Erst Montagmorgen wandte sich die Stadt an die Feuerwehr. Sie bekam den Auftrag zwei Pumpen zu installieren, die den Teich jetzt stündlich mit 170 000 Liter Frischwasser versorgen. Ein Versuch die letzten verbliebenen Karpfen und Schleien zu retten. Weit mehr als 100 Tiere sind in den letzten Tag im den sauerstoffarmen Gewässer verendet. Es hat sich niemand drum gekümmert. Tagelang faulten die Kadaver auf den Spazierwegen oder an der Wasseroberfläche vor sich hin. Die kräftige Sonne tat ihren Soll dabei. Die Mitarbeiter des Grünflächenamtes erbarmten sich am Montag und sammelten die Kadaver ein und entsorgten sie. Die Stadt sagte aus, sie würde sich jetzt bemühen jeden Tag das Wasser zu kontrollieren und darauf zu achten das alle Tiere gesund sind und nicht verenden. Für die Anwohner und Spaziergänger sind dies alles leere Versprechen, denn was soll man schon groß kontrollieren in einem Teich in dem kein Leben mehr ist. Die Stadt pflegt den Weiher einfach nicht genug und diese Eutrophierung war nur eine Frage der Zeit. Aber die Schuld liegt nicht nur bei der Stadt allein. Die vielen Spaziergänger und Sonnenbader füttern die Tiere vor allem jetzt, während der Grillzeit, haufenweise mit Brot oder Tost. Dabei gilt an allen Kölner Gewässern ein Fütterungsverbot. Denn die tötenden Bakterien ernähren sich hauptsächlich von zugrunde sinkenden Futteresten.

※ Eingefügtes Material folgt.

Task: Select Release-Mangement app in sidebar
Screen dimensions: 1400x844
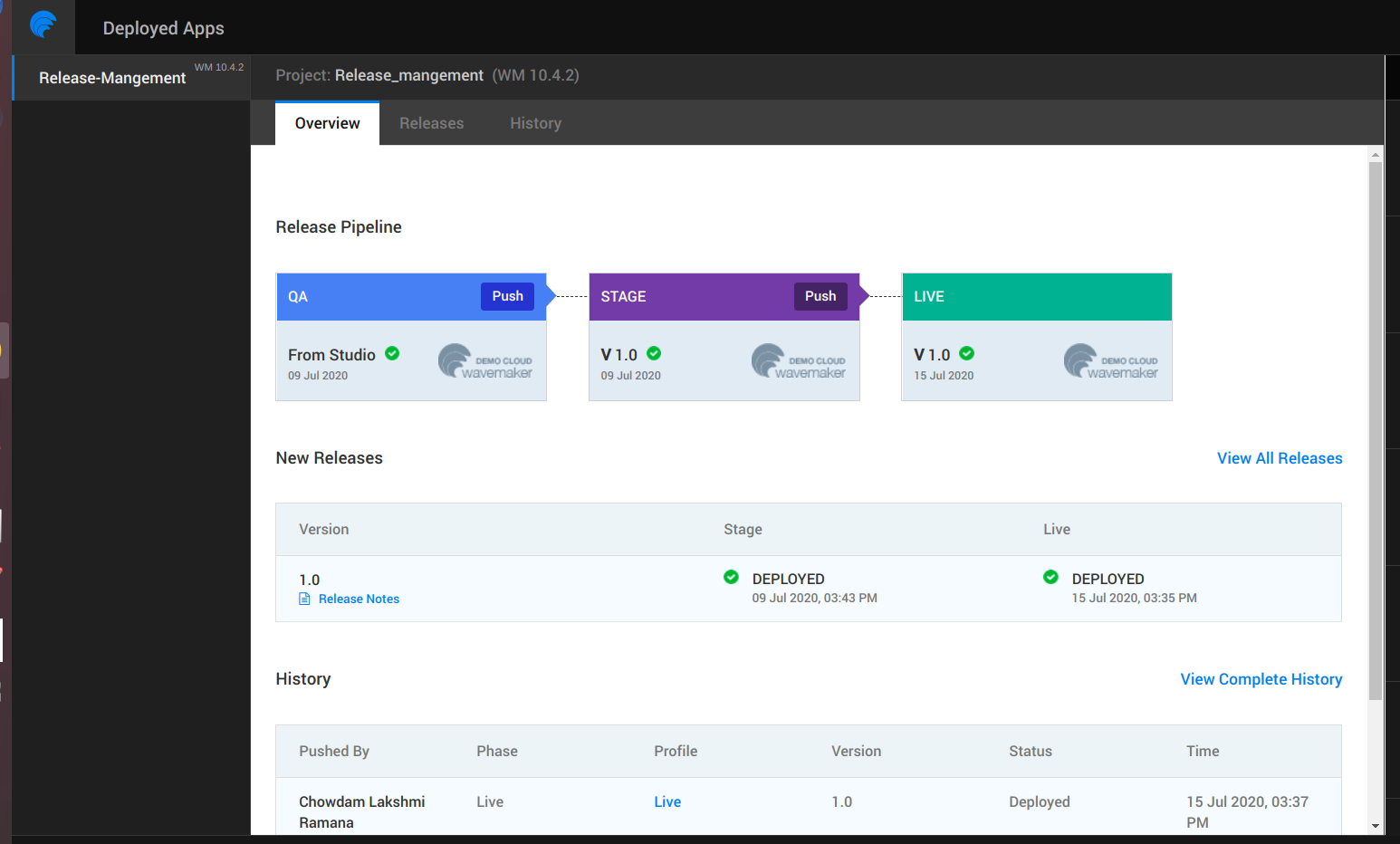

Bei diesen Temperaturen ist nicht nur der Aachner Weiher einer Eutrophierung ausgesetzt. Gerade in einer Metropole wie Köln sind alle Gewässer gefährdet, die nicht mit Fließgewässern in Kontakt stehen. Sie müssen mit Sauerstoff angereichert werden und durchmischt werden um einem drohenden Umkippen vorzubeugen.